As one of the heroes of the 1917 February Revolution and then Prime Minister at the head of the Provisional Government, Alexander Kerensky was passionately, even fanatically, lauded as a leader during his brief political reign. Symbolic artefacts – sculptures, badges and medals - featuring his likeness abounded. Streets were renamed after him, his speeches were quoted on gravestones and literary odes dedicated to him proliferated in the major press. But, by October, Kerensky had been unceremoniously dethroned in the Bolshevik takeover and had fled to Paris and then to the US, where he would remain exiled and removed from his former glory until his death. The breakneck trajectory of his rise and fall and the intensity of his popularity were not merely a symptom of the chaos of those times but offer a window onto a much broader historical phenomenon which did not just begin with Lenin and Stalin – the cult of the leader. In this major new study of the Russian leadership cult, Boris Kolonitskii uses the figure of Kerensky to show how popular engagement with the idea of the leader became a key component of a cultural re-imagining of the political landscape after the fall of the monarchy. A parallel revolution was taking place on the level of creating a resonant political vocabulary where one had not existed before, and it was in the shared exercise of bestowing and dissolving authority that a politicised way of seeing began to emerge. Kolonitskii plots the unfurling of this symbolic revolution by examining the tapestry of images woven by Kerensky and those around him, and, in so doing, exposes his vital role in the development of nascent Soviet political culture.

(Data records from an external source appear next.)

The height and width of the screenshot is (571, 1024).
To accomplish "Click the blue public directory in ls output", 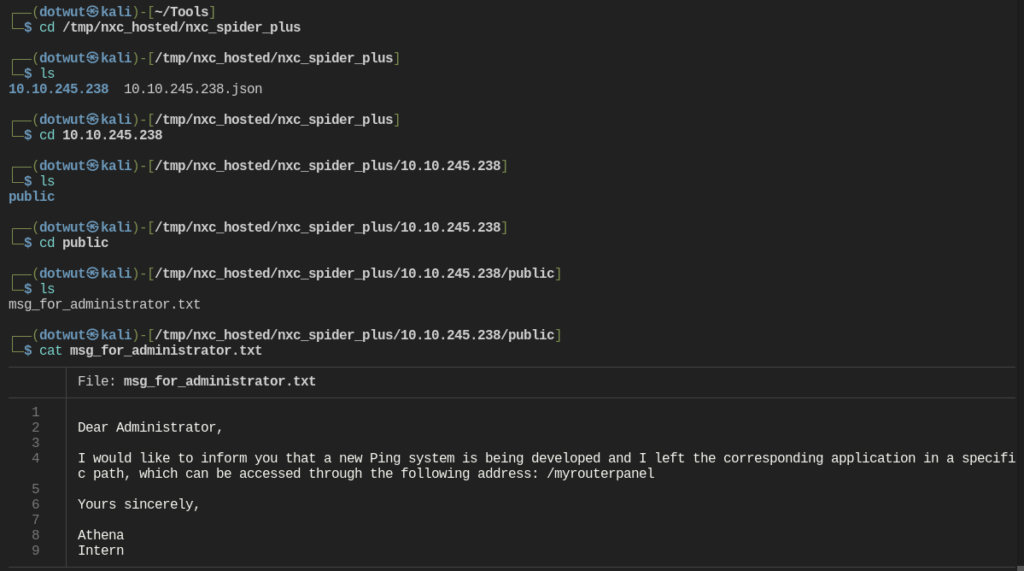I will pos(31,196).
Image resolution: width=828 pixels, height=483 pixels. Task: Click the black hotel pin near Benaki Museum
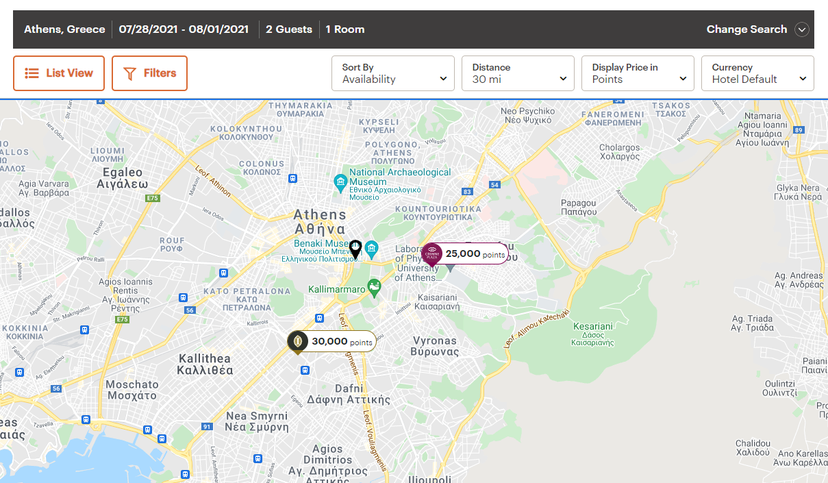coord(355,248)

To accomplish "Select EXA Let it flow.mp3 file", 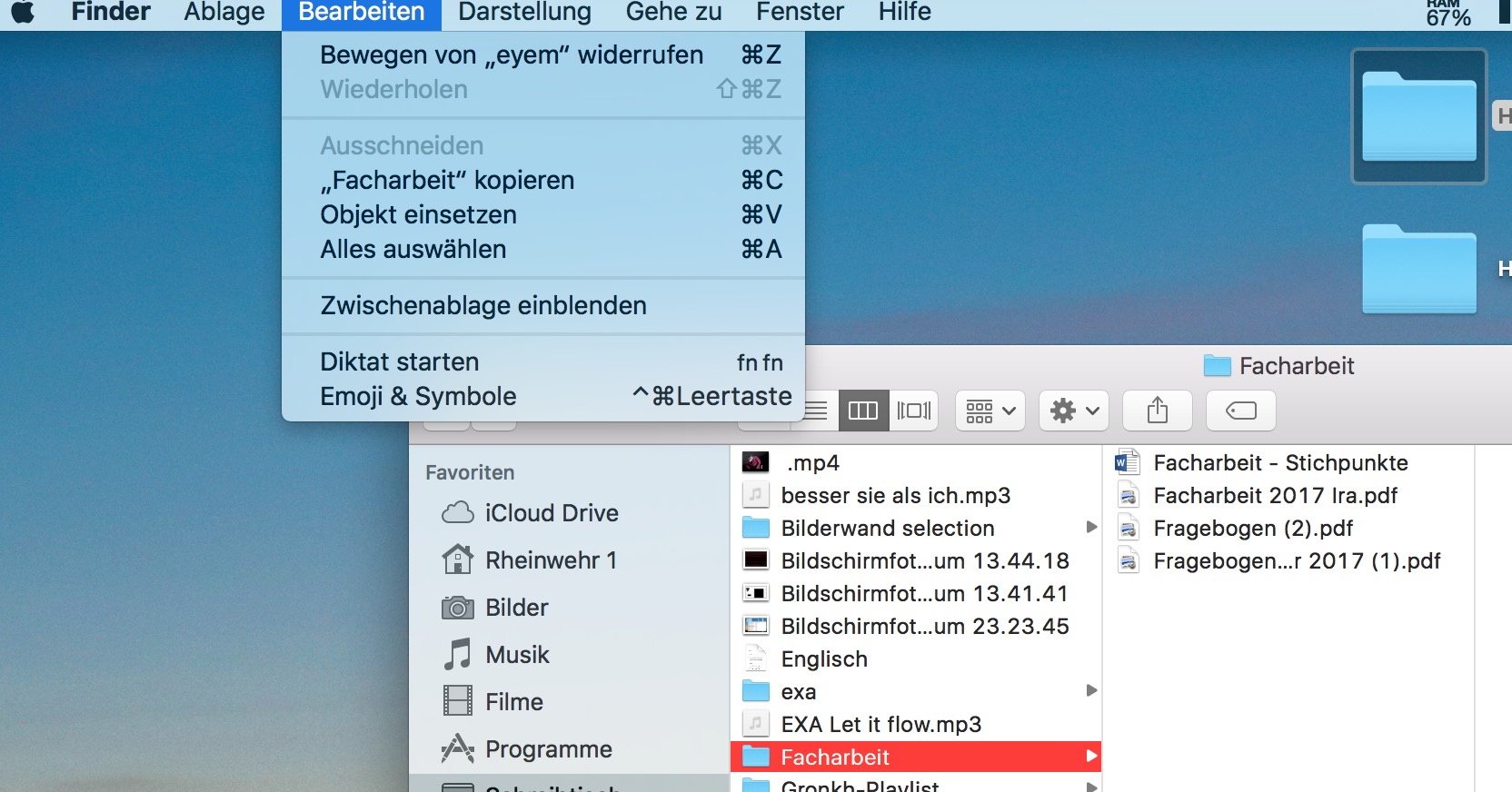I will tap(880, 725).
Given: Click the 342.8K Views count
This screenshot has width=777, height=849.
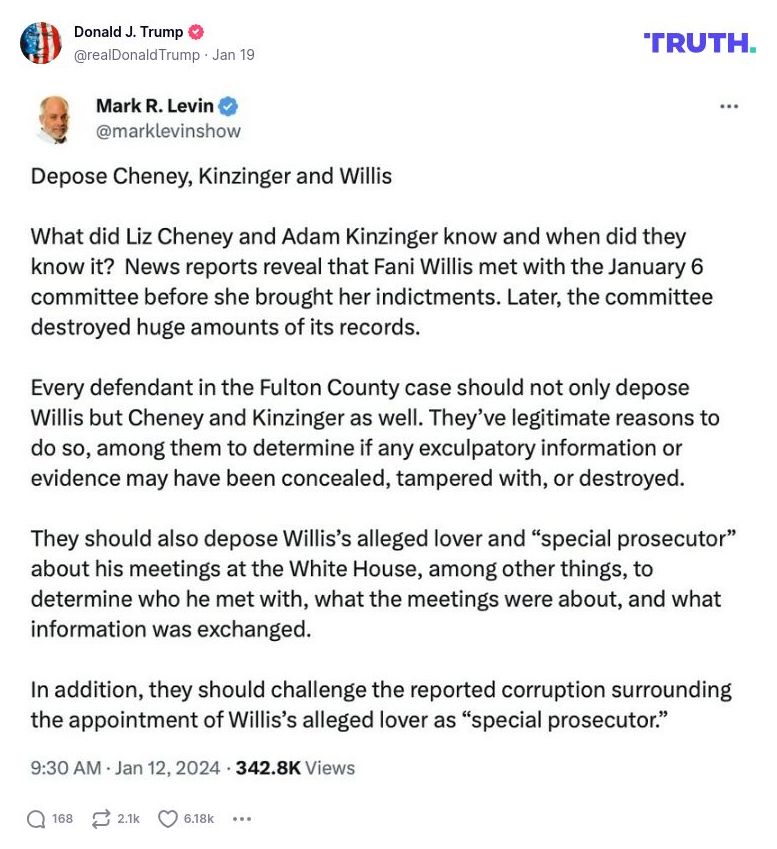Looking at the screenshot, I should [x=295, y=768].
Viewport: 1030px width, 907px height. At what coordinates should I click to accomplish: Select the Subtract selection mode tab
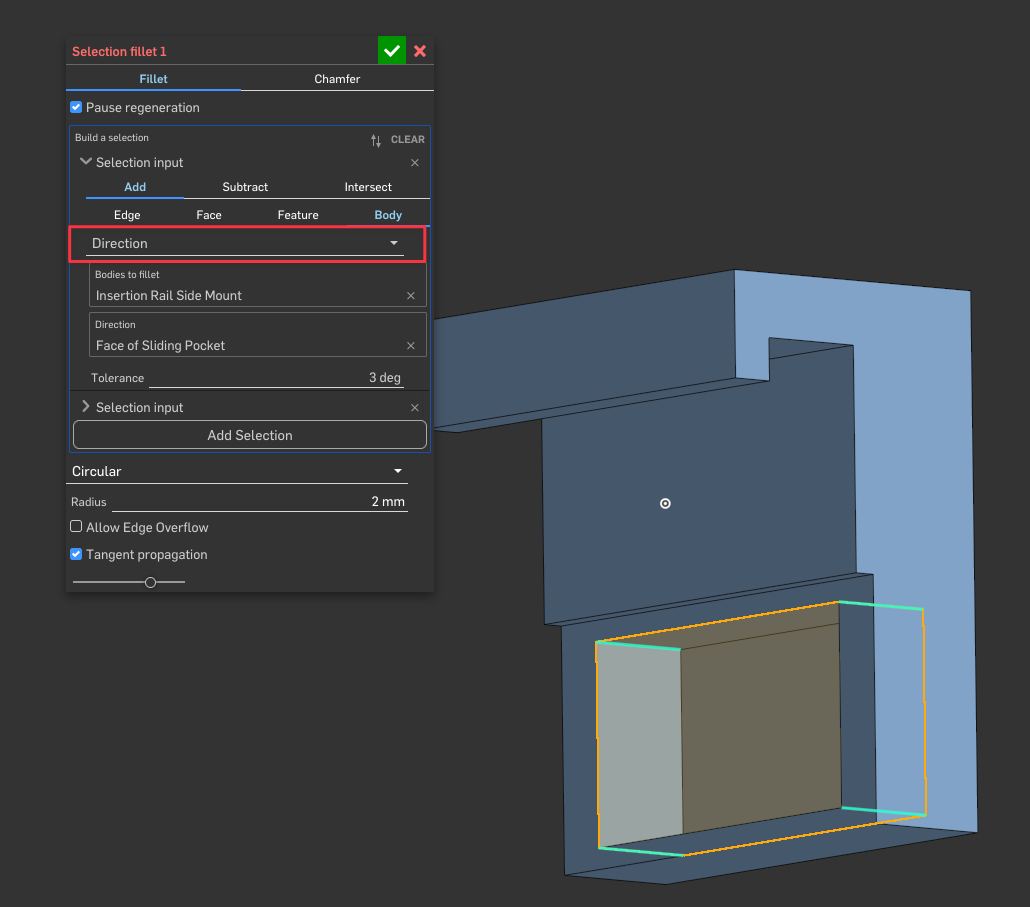pos(245,187)
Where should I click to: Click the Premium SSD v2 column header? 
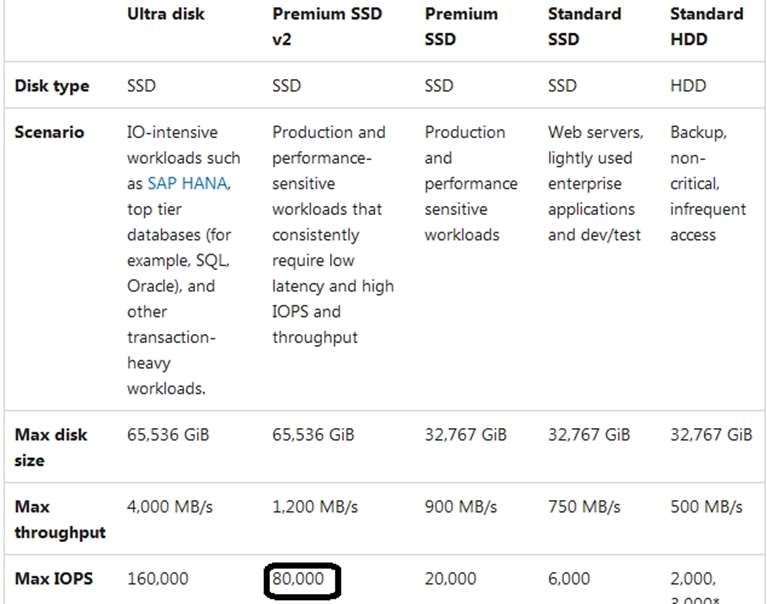tap(329, 27)
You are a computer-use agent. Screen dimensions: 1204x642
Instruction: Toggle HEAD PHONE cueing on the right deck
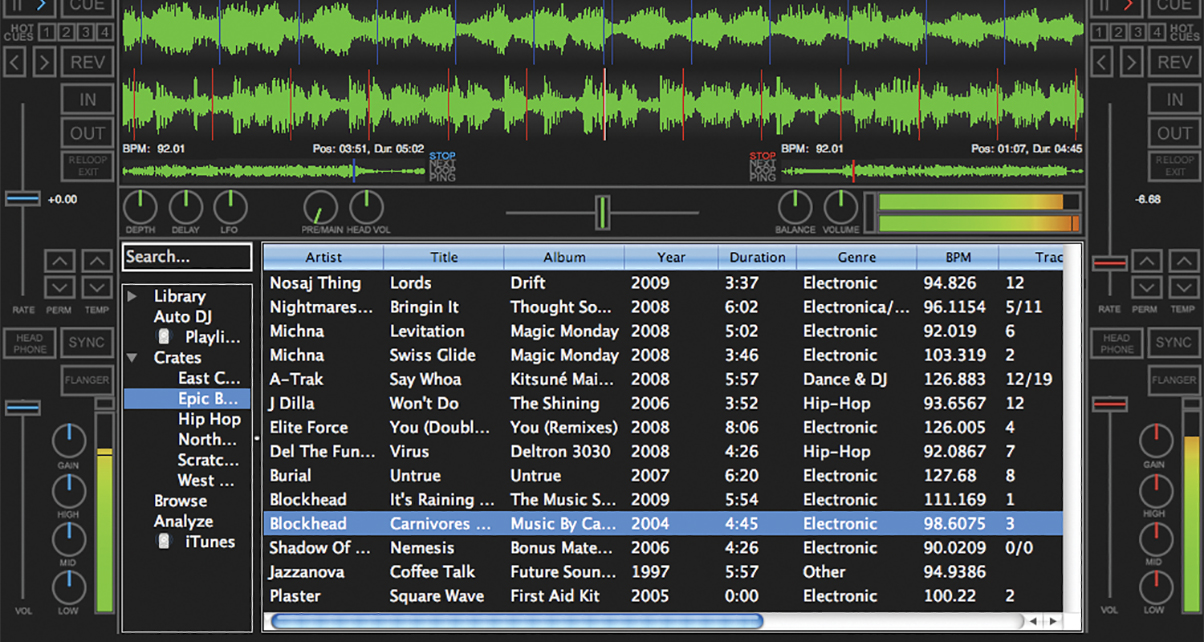(x=1117, y=343)
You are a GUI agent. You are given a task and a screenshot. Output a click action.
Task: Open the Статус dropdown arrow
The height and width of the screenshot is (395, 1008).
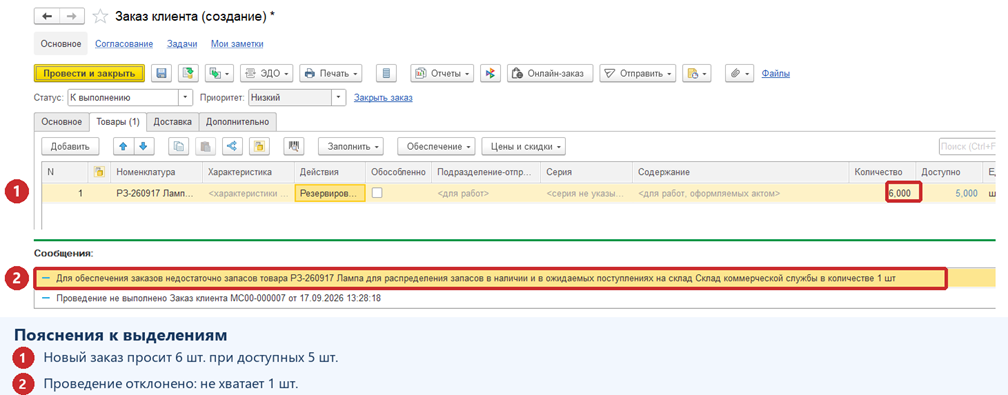pyautogui.click(x=186, y=98)
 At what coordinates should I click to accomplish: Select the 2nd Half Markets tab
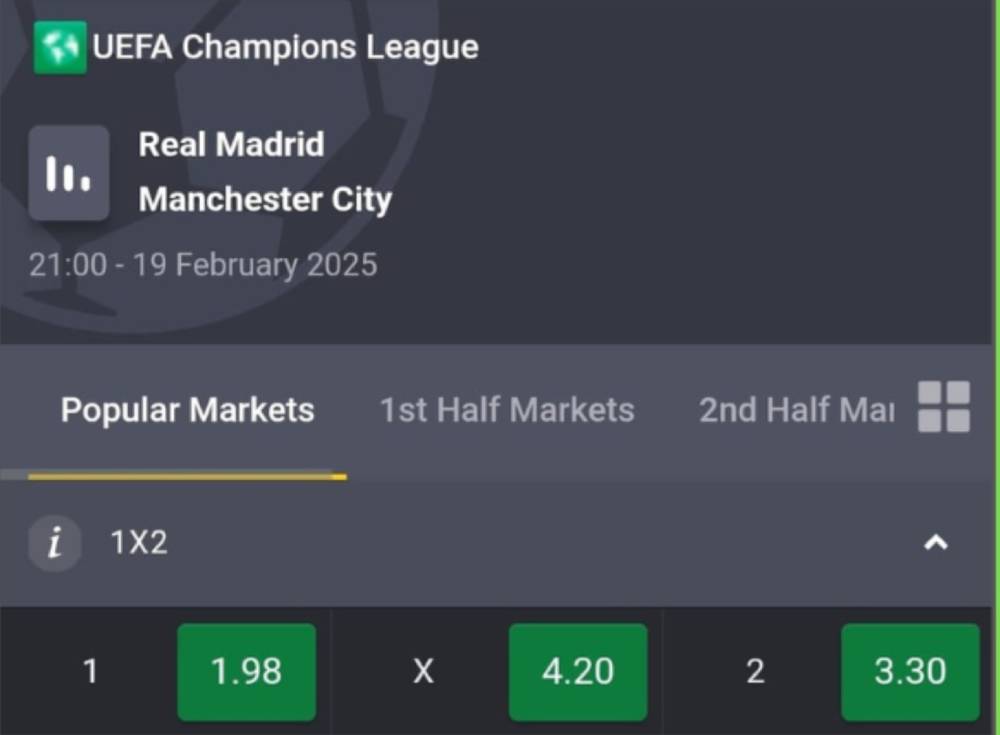coord(796,410)

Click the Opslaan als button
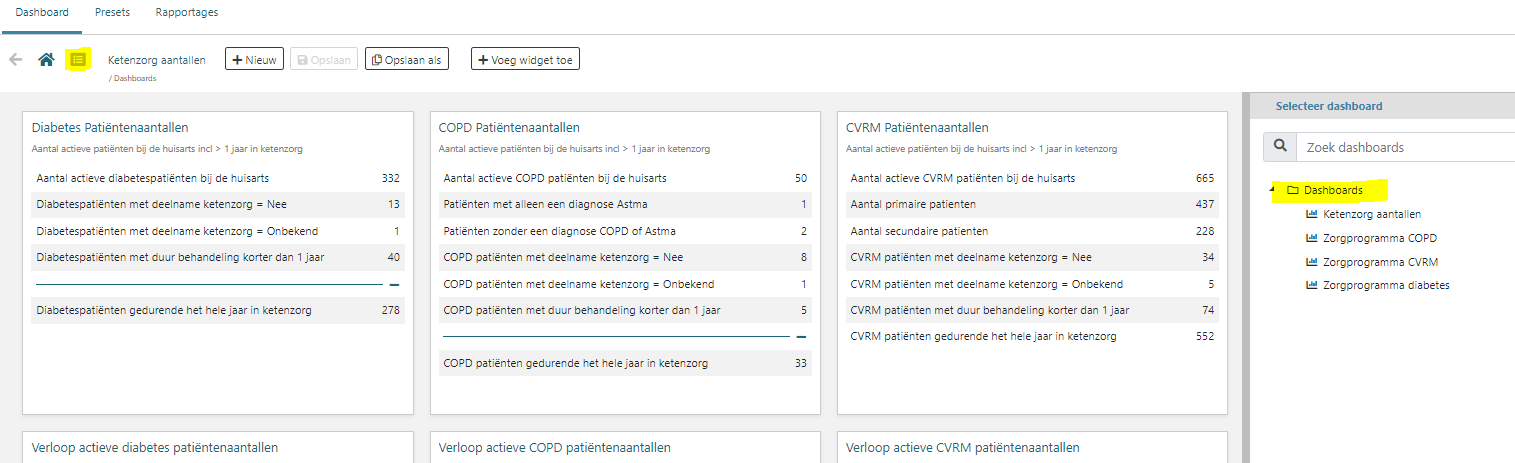tap(406, 59)
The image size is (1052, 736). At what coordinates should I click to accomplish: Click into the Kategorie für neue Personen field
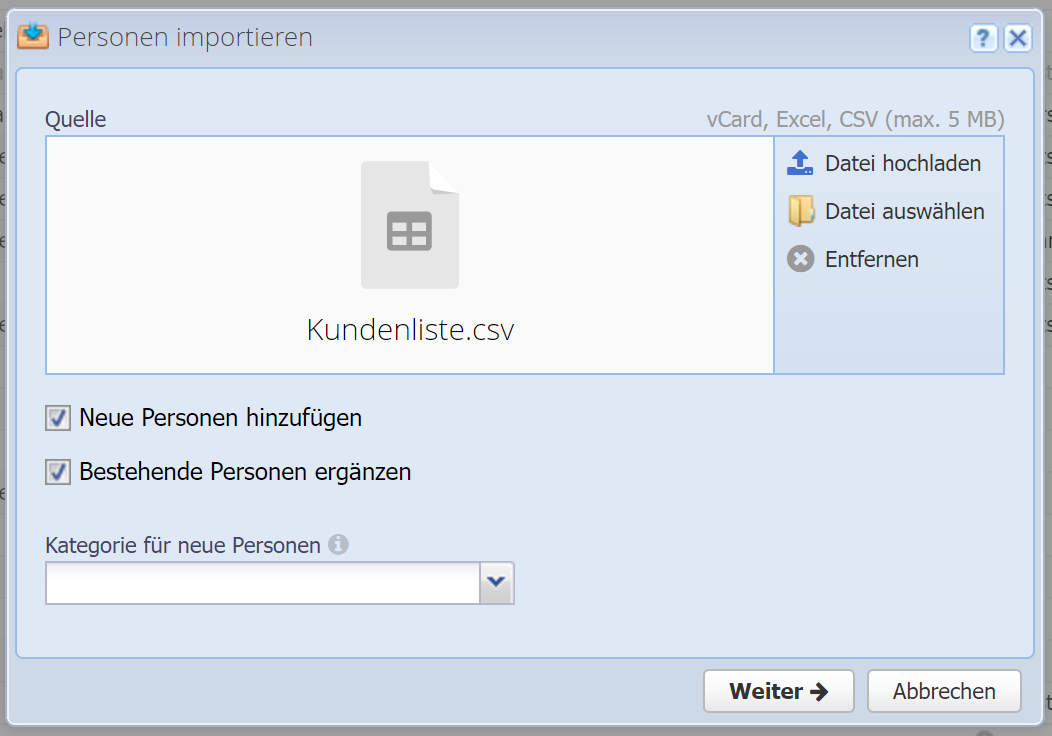(x=263, y=583)
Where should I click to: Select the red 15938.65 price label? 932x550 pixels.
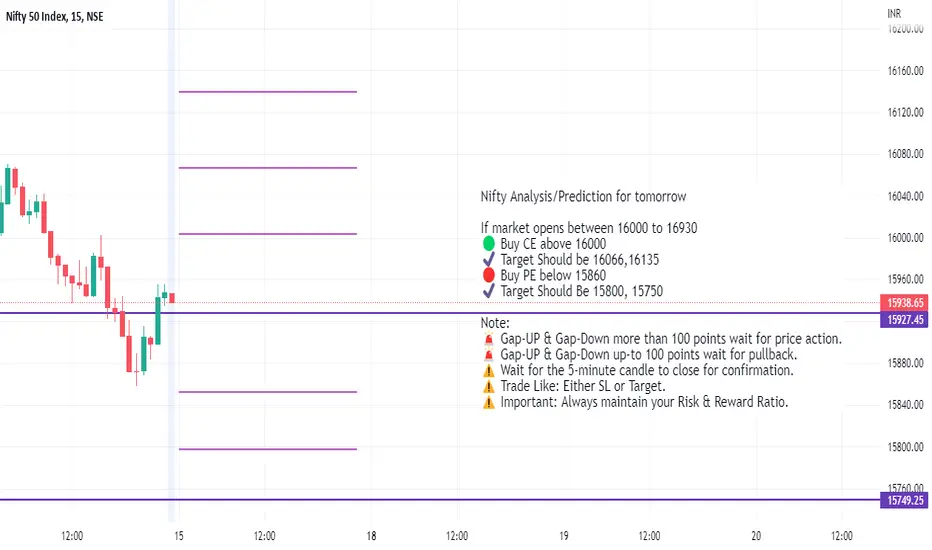pos(905,303)
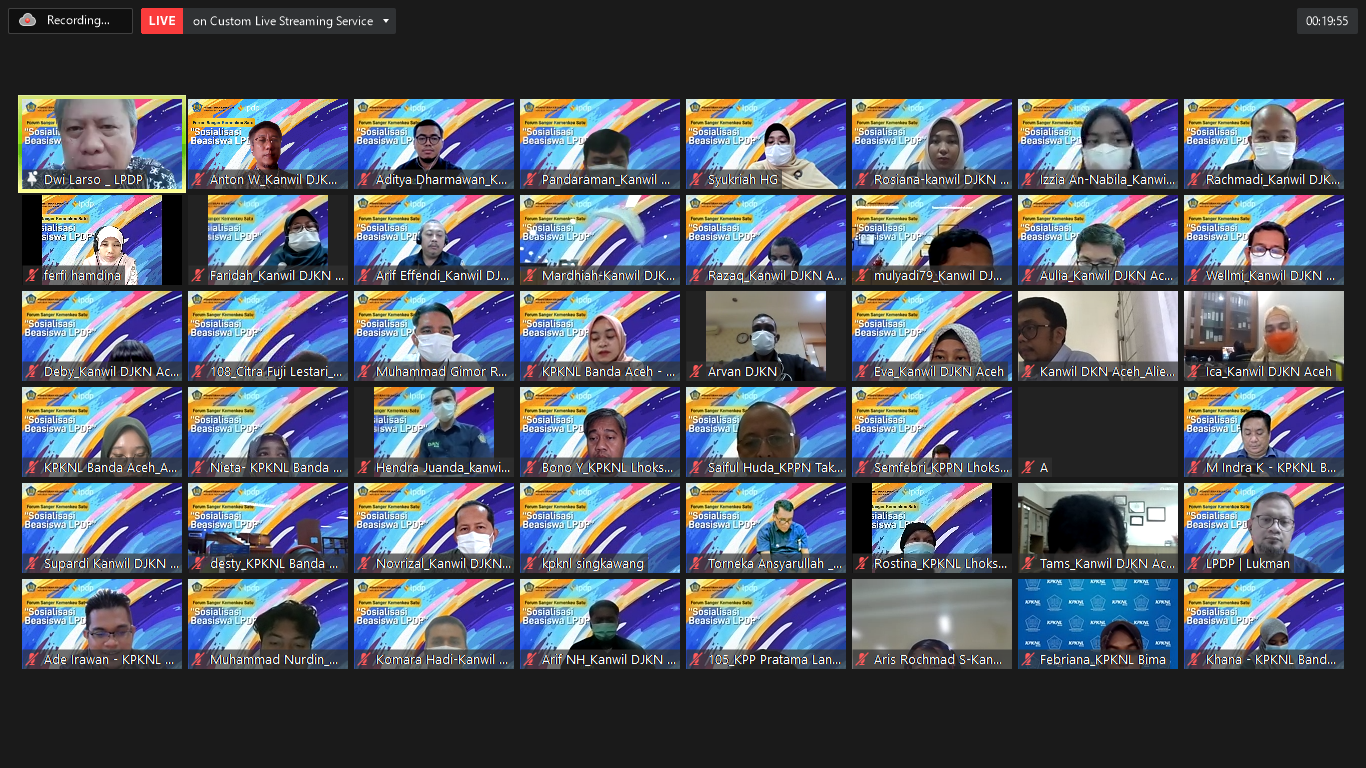Click the muted mic icon for ferfi hamdina
Screen dimensions: 1366x768
[x=32, y=276]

This highly original portrait of a revolutionary sheds new light on the cult of Kerensky that developed around this charismatic leader during the months following the overthrow of the tsar. It will be of value to students and scholars of Russian history and to those interested in political culture.
A specialist in the 1917 Russian Revolutions, Boris Kolonitsky is professor in the department of history at European University at St. Petersburg, He has been a visiting professor at the University of Illinois, Princeton, and Yale (USA), as well as the universities of Tartu, Helsinki, and Tübingen. He is the recipient of scholarships and grants for Eastern European Studies from Trinity College in Cambridge, the Russian Foundation for Humanities Research, the Open Society Institute, the Volkswagen Foundation, the Lev Kopalev Foundation, the Kennan Institute, the Mikhail Prokhorov Foundation, and the Oxford-Russia Foundation.
A dense and sometimes dry but very unusual and very rich study of the 'deep structure' of Russian revolutionary politics via its famous nearly-man, and especially the construction of a shortlived cult around his person in 1917, which would be un-made almost as quickly as it was made.